BUSY WEEK!!! Where to start!?
Let’s start with the most widely held and highly leveraged asset globally, housing.
In the past few months, bond prices have dumped (spiking their yields) to discount for a whopping 3% of central bank rate hike plans over the next year. The carrying cost of fixed-rate loans (which rise with government bond yields) is now doing a lot of demand-quashing work before central banks even do much tightening. It’s no wonder.
As shown courtesy of my trustee in bankruptcy friend Doug Hoyes below, Canada’s lowest average 5-year fixed mortgage rate available in March was 3.38%, compared with 2.63% in March 2020. At the same time, the median detached home price in the Greater Toronto Area rose from $902k to just under $1.3m. The 44% increase in the median home price and 28% higher interest rate drove the median mortgage payment 56% higher in just two years. Spoiler alert, median household incomes have not risen along with housing costs.
Even if the buyer had a 20% down payment and no other debts, the minimum income needed to qualify for a mortgage on the median home last month had risen to $138,820 (43% debt-t0-income ratio) from $89,506 two years earlier.
In April, mortgage rates rose further, with the offered 5-year fixed-rate at the big five banks above 4%. Despite many still having lower pre-approved rate offers (from before the latest hikes), the median single-family sale price in the first three weeks of April was significantly lower than in the first three weeks of February (as shown on left, courtesy of realtor John Pasalis.) Math is starting to matter again.
These changes may seem relatively modest. But only if you are not one of those who bought above the current market price. Imagine the many who purchased to see most of their equity evaporate within the last two months.
Imagine that the history of credit cycles suggests property prices could revert by 30% nationally and remain moribund for several years.
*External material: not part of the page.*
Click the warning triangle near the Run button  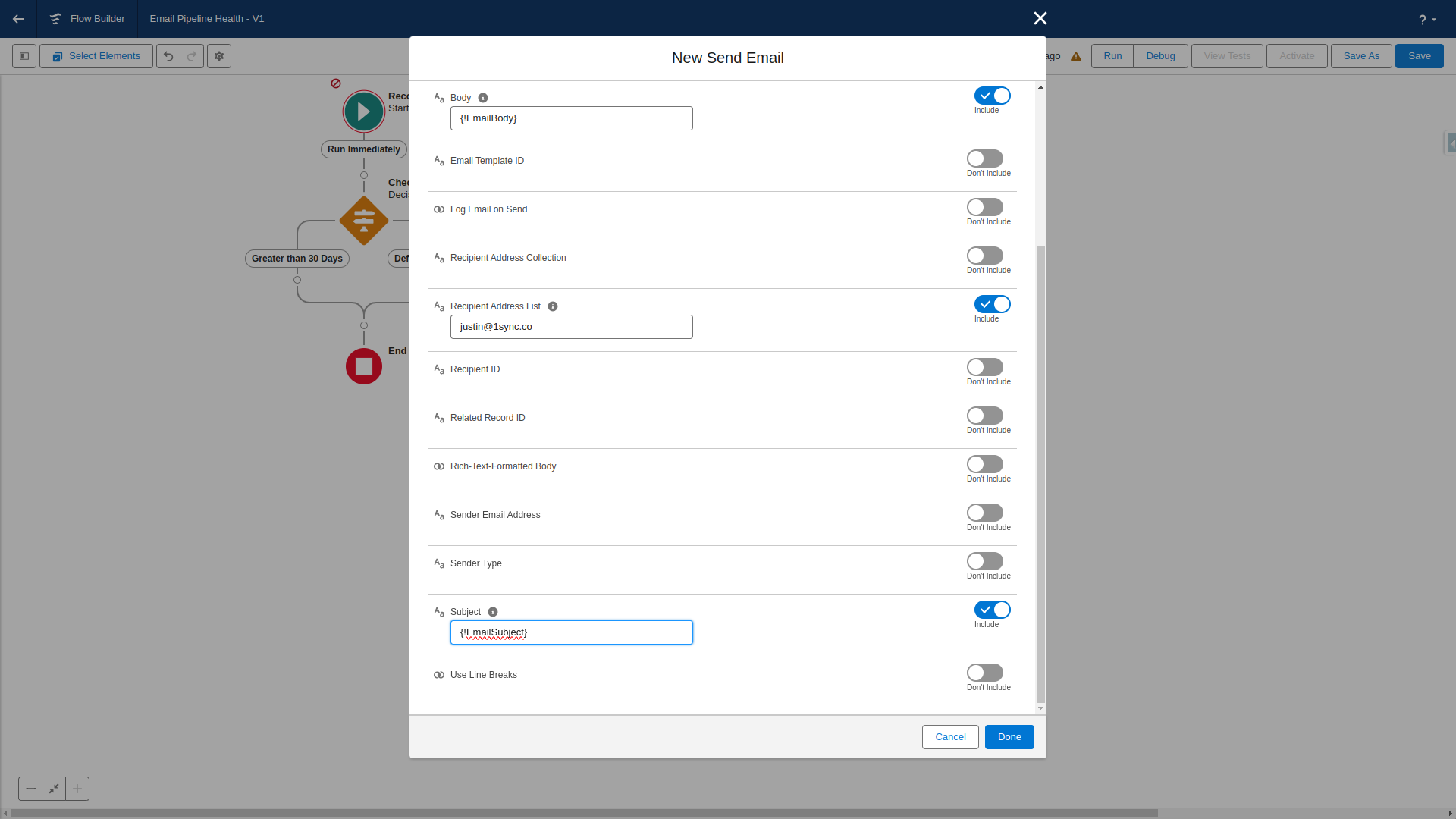point(1077,55)
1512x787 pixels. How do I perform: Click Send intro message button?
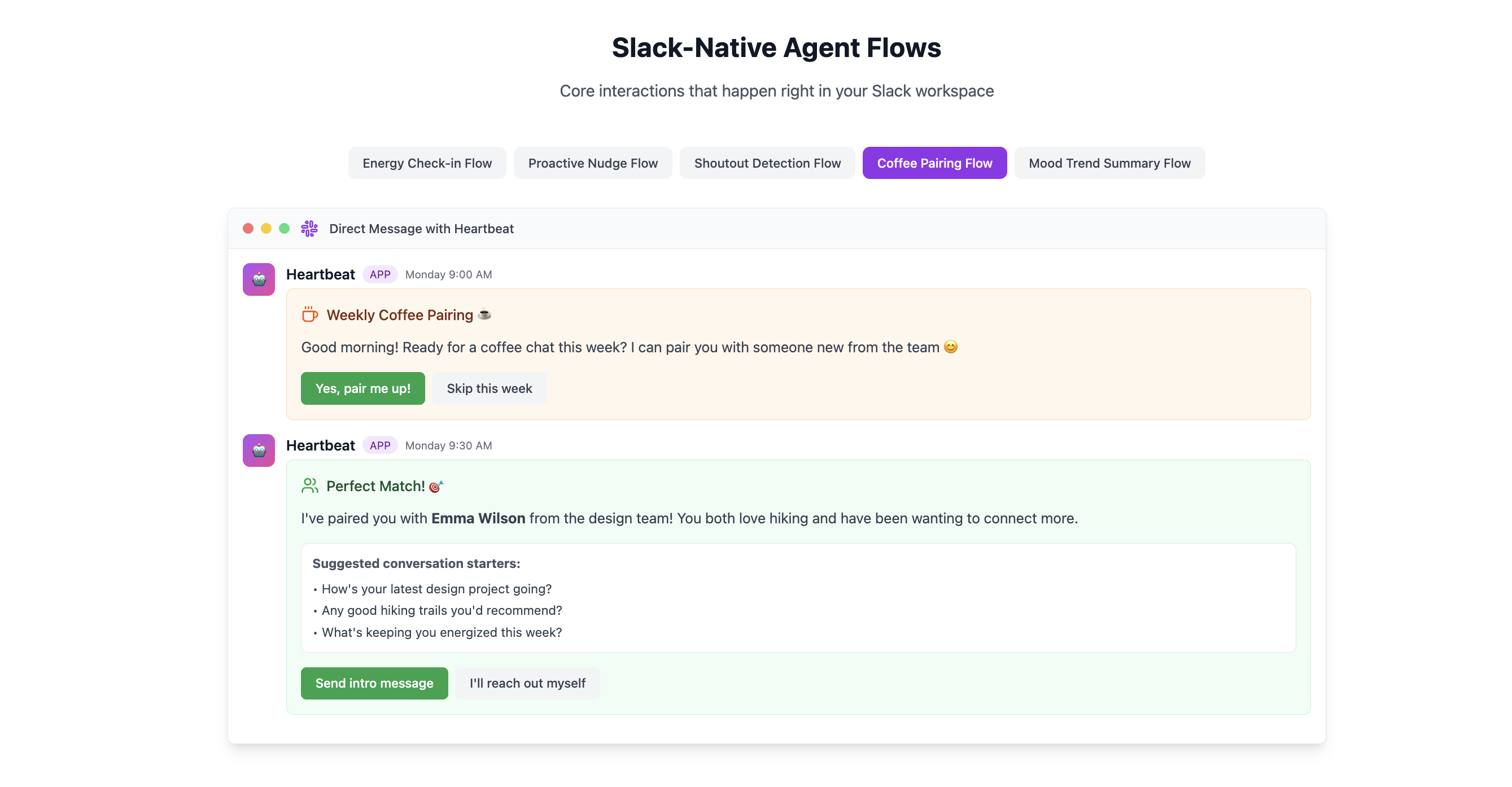tap(374, 683)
How many of the leveraged investors/speculators, homebuyers, refinancers, lenders and developers (see Greater Toronto Real Estate Development files insolvency after inflation squeeze) who banked on ever-escalating prices and ultra-low interest rates will be content or able to hold on through a housing bear market where the economy slumps and unemployment rises. Looks like we are going to find out.